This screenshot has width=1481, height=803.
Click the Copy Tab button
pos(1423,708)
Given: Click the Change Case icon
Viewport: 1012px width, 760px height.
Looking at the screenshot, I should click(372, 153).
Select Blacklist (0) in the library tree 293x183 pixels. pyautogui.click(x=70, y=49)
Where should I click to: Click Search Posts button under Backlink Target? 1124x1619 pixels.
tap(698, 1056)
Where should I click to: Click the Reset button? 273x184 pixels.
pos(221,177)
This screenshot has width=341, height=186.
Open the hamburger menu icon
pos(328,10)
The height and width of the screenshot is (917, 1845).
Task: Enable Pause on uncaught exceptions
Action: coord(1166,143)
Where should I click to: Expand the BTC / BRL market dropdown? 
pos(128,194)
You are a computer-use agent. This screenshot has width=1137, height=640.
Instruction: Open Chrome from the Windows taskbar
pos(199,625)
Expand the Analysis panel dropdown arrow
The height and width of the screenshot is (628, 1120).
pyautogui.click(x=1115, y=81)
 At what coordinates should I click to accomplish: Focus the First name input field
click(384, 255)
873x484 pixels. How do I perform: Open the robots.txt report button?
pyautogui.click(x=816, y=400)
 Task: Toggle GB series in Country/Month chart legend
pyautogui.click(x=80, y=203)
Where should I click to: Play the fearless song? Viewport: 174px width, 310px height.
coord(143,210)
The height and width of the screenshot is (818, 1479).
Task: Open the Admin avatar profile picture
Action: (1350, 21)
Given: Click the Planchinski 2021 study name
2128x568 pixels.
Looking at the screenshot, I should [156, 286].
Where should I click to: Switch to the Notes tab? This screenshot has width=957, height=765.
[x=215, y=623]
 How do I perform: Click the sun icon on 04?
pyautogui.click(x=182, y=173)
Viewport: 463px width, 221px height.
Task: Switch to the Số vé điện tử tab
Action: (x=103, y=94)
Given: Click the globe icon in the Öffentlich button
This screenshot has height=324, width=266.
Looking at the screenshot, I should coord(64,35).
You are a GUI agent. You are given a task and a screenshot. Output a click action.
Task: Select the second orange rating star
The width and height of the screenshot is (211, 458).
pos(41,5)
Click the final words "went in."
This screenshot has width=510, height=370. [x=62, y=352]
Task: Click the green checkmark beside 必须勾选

#####

# Aim of the task
Please update all of the material above by replacing each "Where should I click to" with "What should I click to", leaving everything else unchanged.

# Solution for this problem
This screenshot has width=1481, height=803.
Click the Copy Tab button
pos(1423,708)
Given: Click the Change Case icon
Viewport: 1012px width, 760px height.
Looking at the screenshot, I should click(372, 153).
Select Blacklist (0) in the library tree 293x183 pixels. pyautogui.click(x=70, y=49)
What should I click to: Click Search Posts button under Backlink Target? 1124x1619 pixels.
tap(698, 1056)
What should I click to: Click the Reset button? 273x184 pixels.
pos(221,177)
This screenshot has width=341, height=186.
Open the hamburger menu icon
pos(328,10)
The height and width of the screenshot is (917, 1845).
Task: Enable Pause on uncaught exceptions
Action: coord(1166,143)
What should I click to: Expand the BTC / BRL market dropdown? 
pos(128,194)
You are a computer-use agent. This screenshot has width=1137, height=640.
Instruction: Open Chrome from the Windows taskbar
pos(199,625)
Expand the Analysis panel dropdown arrow
The height and width of the screenshot is (628, 1120).
pyautogui.click(x=1115, y=81)
 At what coordinates should I click to accomplish: Focus the First name input field
click(384, 255)
873x484 pixels. How do I perform: Open the robots.txt report button?
pyautogui.click(x=816, y=400)
 Task: Toggle GB series in Country/Month chart legend
pyautogui.click(x=80, y=203)
What should I click to: Play the fearless song? Viewport: 174px width, 310px height.
coord(143,210)
The height and width of the screenshot is (818, 1479).
Task: Open the Admin avatar profile picture
Action: (1350, 21)
Given: Click the Planchinski 2021 study name
2128x568 pixels.
Looking at the screenshot, I should [156, 286].
What should I click to: Switch to the Notes tab? This screenshot has width=957, height=765.
[x=215, y=623]
 How do I perform: Click the sun icon on 04?
pyautogui.click(x=182, y=173)
Viewport: 463px width, 221px height.
Task: Switch to the Số vé điện tử tab
Action: (x=103, y=94)
Given: Click the globe icon in the Öffentlich button
This screenshot has height=324, width=266.
Looking at the screenshot, I should coord(64,35).
You are a GUI agent. You are given a task and a screenshot. Output a click action.
Task: Select the second orange rating star
The width and height of the screenshot is (211, 458).
pos(41,5)
Click the final words "went in."
This screenshot has width=510, height=370. [x=62, y=352]
Task: Click the green checkmark beside 必须勾选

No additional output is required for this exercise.